There have been reports of alopecia areata, hypotrichosis simplex, and other uncommon cutaneous conditions like keratosis pilaris and ulerythema ophryogenes. A movement disorder called dystonia can manifest in early adulthood.

== Causes ==
A single chromosome 18's short arm may be absent entirely or in part, resulting in deletion 18p syndrome. To find out if one parent has the unbalanced 18p- deletion or is a balanced translocation carrier, it is necessary to examine their parental karyotypes. About two thirds of cases include de novo deletions.

In majority of the other cases that have been documented, the cause is an imbalanced whole arm translocation, which typically takes place between the long arms of acrocentric and chr 18 chromosomes, giving rise to a karyotype with 45 chromosomes. Additional erasures 18p are the result of a partial trisomy for another chromosome and the malsegregation of a balanced paternal translocation with a variable breakpoint on 18p. Subtelomeric screening has revealed certain cryptic subtelomeric deletions or translocations.

There have been at least six occurrences of documented familial transmission of 18p- from one parent to the kid, the majority of which included a maternal transfer.

Sometimes 18p is deleted as part of the ring 18 chromosome, and other times it results from recombination in a pericentric inversion that causes an 18p monosomy linked to an 18q trisomy.

== Diagnosis ==
A definitive diagnosis of 18p deletion syndrome requires cytogenetic study, as the phenotype alone cannot be used to support the diagnosis.
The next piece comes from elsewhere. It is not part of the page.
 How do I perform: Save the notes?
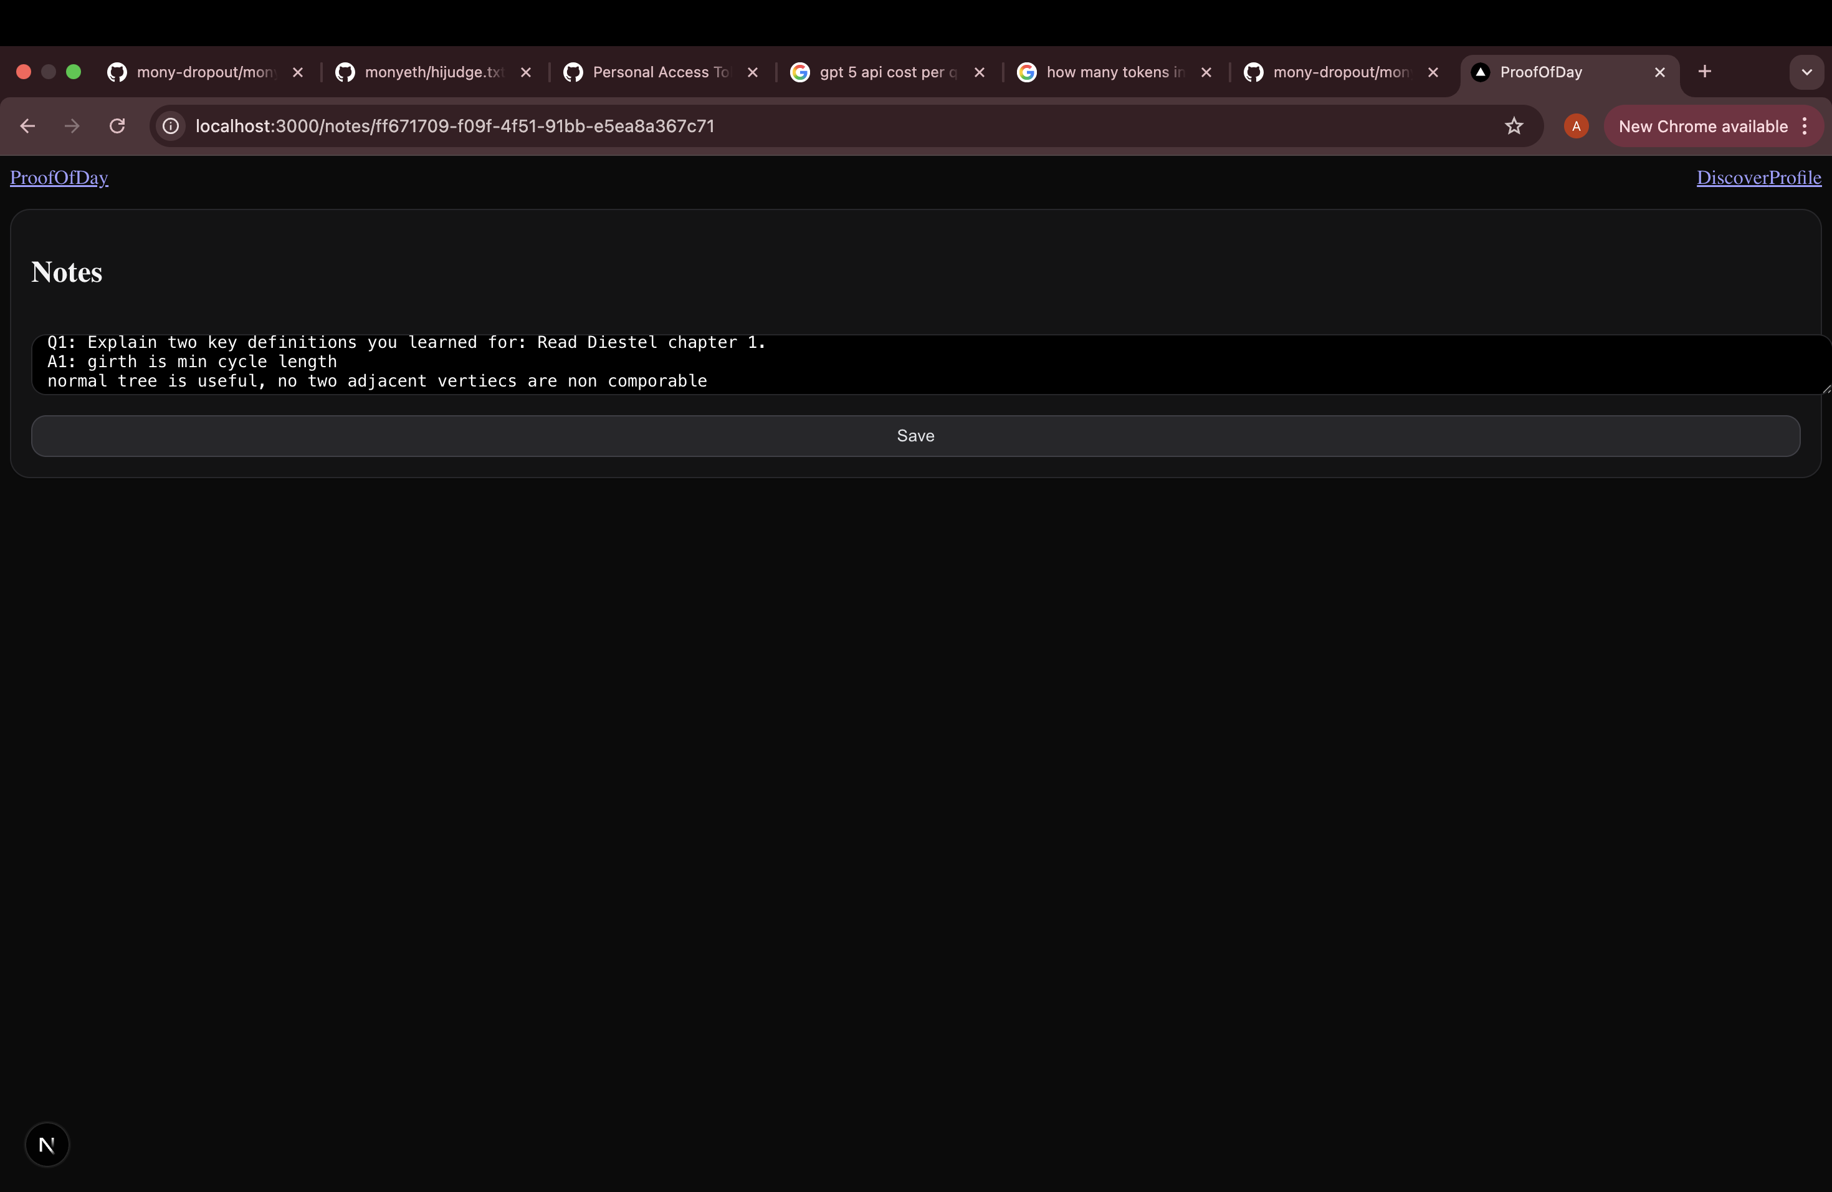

Typically, peripheral blood karyotype analysis is used to make the diagnosis. It can also come from trophoblast cells or amniocytes during the perinatal stage.

Many different syndromes that manifest as low stature and moderate mental impairment may be included in the differential diagnosis. Turner syndrome or trisomy 21 may be loosely associated with 18p deletion in young children. Cytogenetic analysis always enables the correct diagnosis.

== Treatment ==
Like other chromosomal diseases, deletion 18p syndrome has no known specific treatment; however, since most patients experience significant speech issues and difficulties with speech articulation, early rehabilitative and educational interventions, primarily speech therapy, are advised. For hypotonia, physical therapy is often suggested.

== Outlook ==
Patients with severe brain abnormalities typically have a poor prognosis and die during the neonatal period. When severe abnormalities are absent, patients with the most prevalent form of deletion 18p syndrome do not appear to have a worse chance of survival.

== Epidemiology ==
18p- occurs about once in 50,000 live births, with a female to male ratio of 3:2.